START Information shown

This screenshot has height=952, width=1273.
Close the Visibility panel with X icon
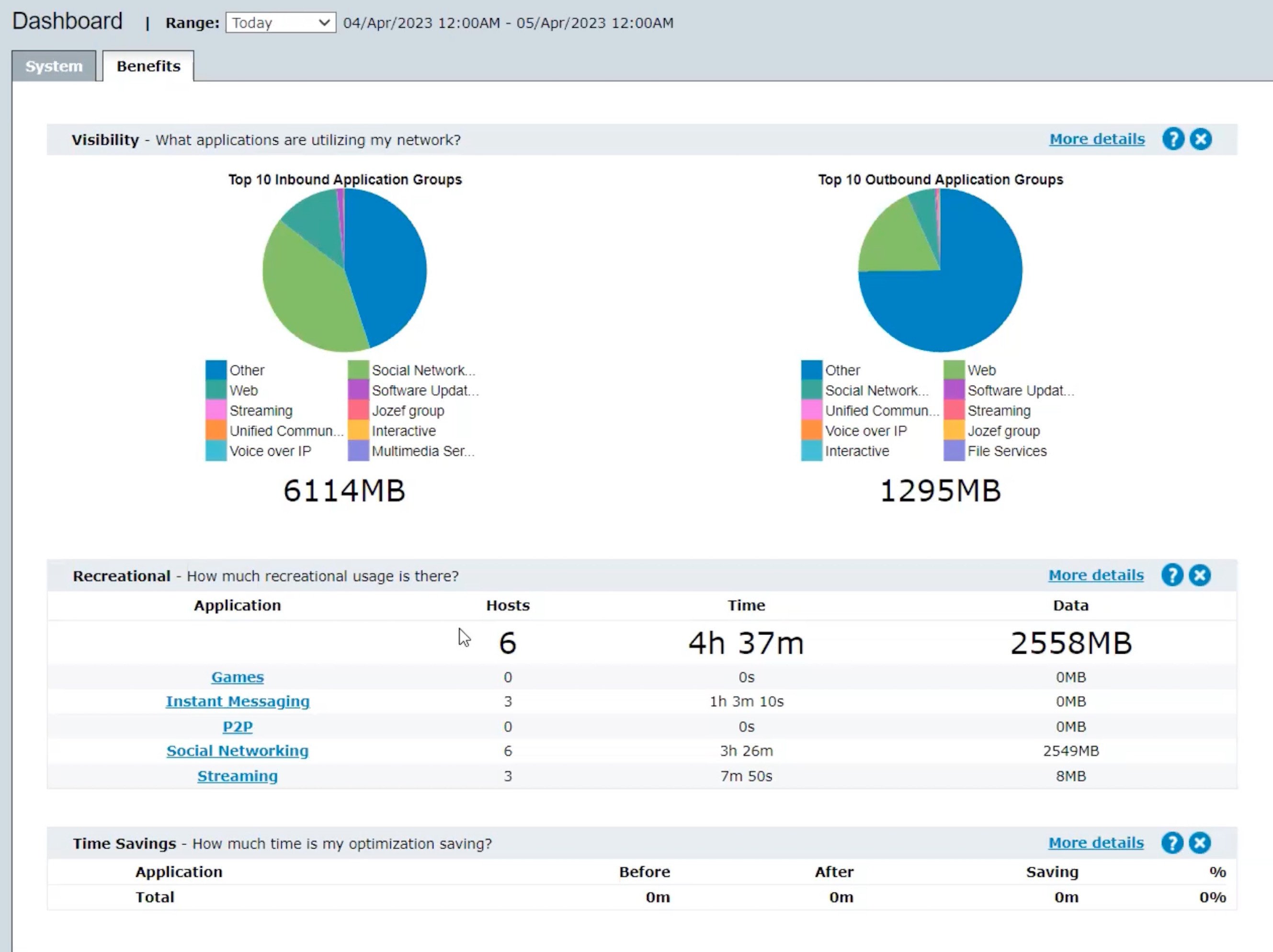pos(1201,139)
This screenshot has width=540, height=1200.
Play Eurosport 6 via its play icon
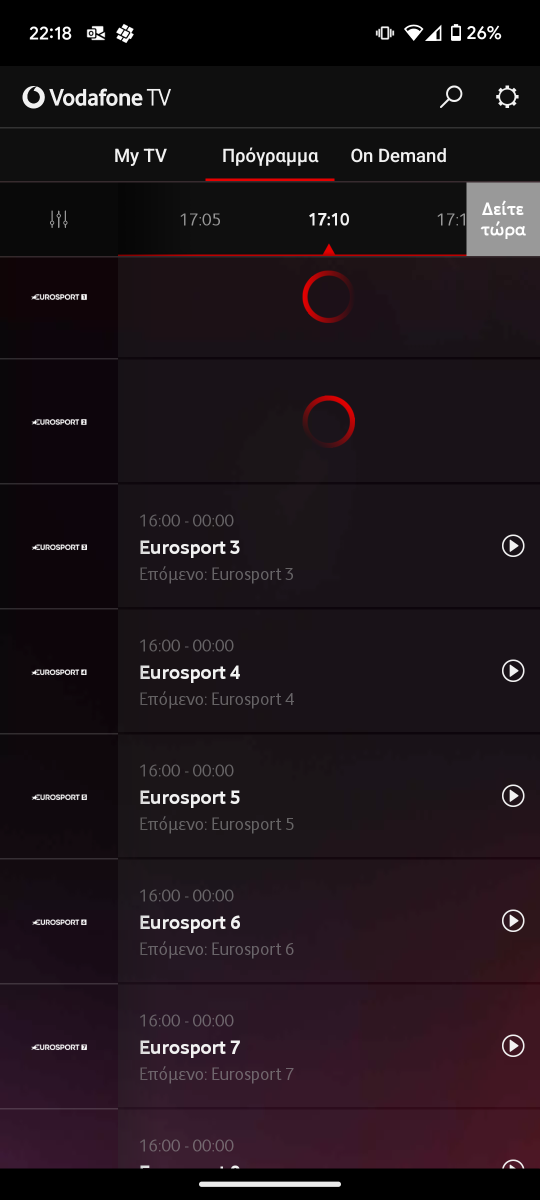coord(513,921)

END Information shown

## What is asked
Scale the stretch from the line containing "This screenshot has width=540, height=1200." through the end of the entries, and give those lines again with the requests included. Multiply every coordinate in the answers by 1.75, round to whole numbers with halves going up, and leave the pictures out.

## Result
This screenshot has width=540, height=1200.
Play Eurosport 6 via its play icon
coord(898,1612)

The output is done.